- _GIVEN ENTRIES_:
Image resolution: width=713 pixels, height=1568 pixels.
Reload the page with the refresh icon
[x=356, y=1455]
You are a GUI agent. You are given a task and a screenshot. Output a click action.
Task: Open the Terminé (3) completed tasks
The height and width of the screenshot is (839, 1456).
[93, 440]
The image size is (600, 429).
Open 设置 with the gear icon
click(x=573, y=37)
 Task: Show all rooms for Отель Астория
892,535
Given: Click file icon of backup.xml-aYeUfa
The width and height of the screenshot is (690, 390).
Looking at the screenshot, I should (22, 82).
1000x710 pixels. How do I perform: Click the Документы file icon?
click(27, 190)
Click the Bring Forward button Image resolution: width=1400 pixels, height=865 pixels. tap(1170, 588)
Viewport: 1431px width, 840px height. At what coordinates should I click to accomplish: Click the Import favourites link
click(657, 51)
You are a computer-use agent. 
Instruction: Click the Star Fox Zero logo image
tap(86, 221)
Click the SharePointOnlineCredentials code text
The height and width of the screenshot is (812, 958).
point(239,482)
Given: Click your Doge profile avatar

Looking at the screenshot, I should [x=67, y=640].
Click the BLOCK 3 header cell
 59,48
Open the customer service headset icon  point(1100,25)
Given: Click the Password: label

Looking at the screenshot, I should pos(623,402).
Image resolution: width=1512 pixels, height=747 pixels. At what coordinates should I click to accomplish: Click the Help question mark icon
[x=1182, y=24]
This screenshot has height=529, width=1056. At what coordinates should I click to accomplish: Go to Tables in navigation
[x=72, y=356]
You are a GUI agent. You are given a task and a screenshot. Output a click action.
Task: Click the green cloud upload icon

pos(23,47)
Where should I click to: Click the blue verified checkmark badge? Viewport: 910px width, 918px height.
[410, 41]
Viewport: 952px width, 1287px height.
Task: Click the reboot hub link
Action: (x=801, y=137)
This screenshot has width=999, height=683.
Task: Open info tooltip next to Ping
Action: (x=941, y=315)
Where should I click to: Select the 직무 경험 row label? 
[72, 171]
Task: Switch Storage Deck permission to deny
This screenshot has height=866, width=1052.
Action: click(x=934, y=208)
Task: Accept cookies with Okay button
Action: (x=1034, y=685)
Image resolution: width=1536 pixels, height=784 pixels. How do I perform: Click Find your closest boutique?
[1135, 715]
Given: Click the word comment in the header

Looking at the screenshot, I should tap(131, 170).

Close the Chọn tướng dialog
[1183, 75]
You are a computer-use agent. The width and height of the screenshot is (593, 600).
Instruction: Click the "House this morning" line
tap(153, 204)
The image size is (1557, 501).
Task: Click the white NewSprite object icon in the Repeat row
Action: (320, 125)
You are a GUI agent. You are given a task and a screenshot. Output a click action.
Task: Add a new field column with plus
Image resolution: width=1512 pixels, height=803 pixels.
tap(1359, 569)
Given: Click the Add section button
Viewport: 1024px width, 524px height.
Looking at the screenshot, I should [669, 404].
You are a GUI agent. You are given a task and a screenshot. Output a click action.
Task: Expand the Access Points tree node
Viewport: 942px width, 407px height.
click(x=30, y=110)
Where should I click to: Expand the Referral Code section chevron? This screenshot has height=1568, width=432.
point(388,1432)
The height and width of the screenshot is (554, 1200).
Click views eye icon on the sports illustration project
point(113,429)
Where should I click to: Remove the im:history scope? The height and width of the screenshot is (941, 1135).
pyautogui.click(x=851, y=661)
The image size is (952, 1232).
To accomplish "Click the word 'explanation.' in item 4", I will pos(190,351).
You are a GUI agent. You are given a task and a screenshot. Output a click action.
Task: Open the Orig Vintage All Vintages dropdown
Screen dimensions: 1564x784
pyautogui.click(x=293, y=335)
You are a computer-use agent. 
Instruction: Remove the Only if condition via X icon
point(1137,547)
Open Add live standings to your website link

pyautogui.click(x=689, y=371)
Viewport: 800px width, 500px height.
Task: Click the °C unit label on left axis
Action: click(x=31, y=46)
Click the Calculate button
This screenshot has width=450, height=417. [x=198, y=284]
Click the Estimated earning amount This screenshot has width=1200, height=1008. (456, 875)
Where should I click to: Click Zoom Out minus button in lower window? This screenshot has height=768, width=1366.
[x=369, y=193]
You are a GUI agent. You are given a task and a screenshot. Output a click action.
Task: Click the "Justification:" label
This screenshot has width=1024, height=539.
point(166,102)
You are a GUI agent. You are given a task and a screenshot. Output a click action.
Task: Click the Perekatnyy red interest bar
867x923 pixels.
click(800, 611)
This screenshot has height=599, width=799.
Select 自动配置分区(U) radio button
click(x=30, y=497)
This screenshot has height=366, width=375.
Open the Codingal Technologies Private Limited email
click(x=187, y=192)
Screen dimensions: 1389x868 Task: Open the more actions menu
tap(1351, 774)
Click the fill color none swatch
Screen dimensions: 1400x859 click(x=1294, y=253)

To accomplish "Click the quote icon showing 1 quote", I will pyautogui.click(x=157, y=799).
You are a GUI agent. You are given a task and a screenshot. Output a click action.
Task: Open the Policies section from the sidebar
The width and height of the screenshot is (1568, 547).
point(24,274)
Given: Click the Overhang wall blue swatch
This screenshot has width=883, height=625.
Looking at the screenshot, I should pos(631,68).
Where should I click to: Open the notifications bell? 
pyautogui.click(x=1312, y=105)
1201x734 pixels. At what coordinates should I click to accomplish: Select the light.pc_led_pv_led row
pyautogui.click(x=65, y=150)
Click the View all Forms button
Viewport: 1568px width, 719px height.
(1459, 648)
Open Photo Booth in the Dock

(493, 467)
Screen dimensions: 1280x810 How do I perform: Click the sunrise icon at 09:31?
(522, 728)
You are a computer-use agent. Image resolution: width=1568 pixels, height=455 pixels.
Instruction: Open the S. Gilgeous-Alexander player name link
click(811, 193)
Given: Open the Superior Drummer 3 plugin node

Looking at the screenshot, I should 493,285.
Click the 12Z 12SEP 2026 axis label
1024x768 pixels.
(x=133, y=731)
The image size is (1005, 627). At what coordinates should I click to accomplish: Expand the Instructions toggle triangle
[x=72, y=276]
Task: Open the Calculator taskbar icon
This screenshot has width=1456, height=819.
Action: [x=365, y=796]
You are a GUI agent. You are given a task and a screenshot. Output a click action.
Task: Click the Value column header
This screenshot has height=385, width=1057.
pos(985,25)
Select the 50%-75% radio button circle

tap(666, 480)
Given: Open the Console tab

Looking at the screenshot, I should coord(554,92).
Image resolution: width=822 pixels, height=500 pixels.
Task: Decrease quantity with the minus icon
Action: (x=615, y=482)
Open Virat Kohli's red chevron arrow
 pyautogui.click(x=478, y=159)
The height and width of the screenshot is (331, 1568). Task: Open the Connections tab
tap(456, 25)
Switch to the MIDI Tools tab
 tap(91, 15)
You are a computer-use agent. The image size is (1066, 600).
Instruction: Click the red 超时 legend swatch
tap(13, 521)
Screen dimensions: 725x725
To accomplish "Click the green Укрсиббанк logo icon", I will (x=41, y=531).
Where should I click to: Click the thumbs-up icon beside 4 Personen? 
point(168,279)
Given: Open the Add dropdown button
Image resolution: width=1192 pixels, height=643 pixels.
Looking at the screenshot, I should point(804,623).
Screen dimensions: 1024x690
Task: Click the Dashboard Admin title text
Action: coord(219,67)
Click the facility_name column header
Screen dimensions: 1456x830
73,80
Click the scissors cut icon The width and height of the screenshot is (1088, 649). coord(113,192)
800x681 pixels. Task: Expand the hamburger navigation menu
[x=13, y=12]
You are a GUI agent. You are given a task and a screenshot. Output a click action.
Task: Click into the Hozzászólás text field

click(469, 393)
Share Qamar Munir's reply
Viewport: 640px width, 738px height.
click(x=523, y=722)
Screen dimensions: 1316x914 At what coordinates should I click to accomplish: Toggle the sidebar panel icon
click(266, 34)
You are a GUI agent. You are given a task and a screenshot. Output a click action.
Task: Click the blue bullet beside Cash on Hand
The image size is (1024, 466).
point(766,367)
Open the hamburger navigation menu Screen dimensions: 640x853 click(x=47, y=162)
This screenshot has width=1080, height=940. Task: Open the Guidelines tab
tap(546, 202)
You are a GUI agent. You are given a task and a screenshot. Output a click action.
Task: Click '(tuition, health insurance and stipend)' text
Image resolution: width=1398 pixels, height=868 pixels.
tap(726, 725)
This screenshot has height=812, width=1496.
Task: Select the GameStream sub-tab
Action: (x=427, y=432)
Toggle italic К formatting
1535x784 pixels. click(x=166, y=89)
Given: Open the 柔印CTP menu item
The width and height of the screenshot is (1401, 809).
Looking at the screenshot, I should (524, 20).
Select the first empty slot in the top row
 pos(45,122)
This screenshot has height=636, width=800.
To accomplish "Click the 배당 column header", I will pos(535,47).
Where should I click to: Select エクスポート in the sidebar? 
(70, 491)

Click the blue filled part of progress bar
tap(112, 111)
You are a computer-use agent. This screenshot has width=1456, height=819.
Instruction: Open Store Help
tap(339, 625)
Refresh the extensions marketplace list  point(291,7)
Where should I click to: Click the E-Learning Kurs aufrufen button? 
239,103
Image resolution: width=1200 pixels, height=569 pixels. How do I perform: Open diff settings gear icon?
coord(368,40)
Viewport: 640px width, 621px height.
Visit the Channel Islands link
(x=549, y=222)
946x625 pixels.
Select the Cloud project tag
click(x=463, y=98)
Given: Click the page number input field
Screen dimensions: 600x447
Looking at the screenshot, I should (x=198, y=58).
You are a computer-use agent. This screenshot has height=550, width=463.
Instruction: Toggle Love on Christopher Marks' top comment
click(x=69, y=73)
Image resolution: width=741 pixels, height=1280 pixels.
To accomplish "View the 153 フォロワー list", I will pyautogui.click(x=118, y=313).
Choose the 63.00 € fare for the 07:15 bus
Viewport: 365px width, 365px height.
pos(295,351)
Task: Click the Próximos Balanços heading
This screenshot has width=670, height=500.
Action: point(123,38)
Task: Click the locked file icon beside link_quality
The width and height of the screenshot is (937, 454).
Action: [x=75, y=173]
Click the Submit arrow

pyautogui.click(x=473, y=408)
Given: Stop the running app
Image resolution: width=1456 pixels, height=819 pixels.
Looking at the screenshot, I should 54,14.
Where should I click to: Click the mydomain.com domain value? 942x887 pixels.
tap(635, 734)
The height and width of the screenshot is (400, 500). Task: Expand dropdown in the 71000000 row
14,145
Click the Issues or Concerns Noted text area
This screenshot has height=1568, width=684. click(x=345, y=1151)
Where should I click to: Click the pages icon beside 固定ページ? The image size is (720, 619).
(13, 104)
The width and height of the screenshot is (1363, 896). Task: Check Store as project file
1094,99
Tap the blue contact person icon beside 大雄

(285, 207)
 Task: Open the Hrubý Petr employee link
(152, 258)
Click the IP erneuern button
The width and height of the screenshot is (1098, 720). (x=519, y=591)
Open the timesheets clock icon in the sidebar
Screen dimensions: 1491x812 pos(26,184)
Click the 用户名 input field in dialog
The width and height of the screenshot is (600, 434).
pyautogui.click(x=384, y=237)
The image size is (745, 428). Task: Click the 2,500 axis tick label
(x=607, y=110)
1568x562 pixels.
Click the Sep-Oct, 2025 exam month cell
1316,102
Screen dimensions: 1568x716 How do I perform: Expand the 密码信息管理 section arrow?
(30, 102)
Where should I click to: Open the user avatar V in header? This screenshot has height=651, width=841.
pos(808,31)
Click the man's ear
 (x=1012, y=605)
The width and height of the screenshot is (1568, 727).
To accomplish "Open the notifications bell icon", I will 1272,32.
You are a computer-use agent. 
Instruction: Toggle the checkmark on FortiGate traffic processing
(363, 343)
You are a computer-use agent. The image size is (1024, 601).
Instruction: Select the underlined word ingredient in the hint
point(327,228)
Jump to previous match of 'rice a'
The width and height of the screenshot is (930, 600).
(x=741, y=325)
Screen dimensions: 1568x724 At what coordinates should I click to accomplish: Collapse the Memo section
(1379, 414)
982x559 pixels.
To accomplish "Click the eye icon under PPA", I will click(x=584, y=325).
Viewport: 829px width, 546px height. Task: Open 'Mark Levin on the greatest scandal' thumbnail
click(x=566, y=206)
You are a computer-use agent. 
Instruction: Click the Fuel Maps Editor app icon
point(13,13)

- _THE REQUEST_:
Return the stretch of material from the line containing "Where should I click to: Click the E-Learning" through the line containing "Looking at the screenshot, I should (x=198, y=58).", both lines included, copied character for character.

- _EXERCISE RESPONSE_:
Where should I click to: Click the E-Learning Kurs aufrufen button? 
239,103
Image resolution: width=1200 pixels, height=569 pixels. How do I perform: Open diff settings gear icon?
coord(368,40)
Viewport: 640px width, 621px height.
Visit the Channel Islands link
(x=549, y=222)
946x625 pixels.
Select the Cloud project tag
click(x=463, y=98)
Given: Click the page number input field
Screen dimensions: 600x447
Looking at the screenshot, I should (x=198, y=58).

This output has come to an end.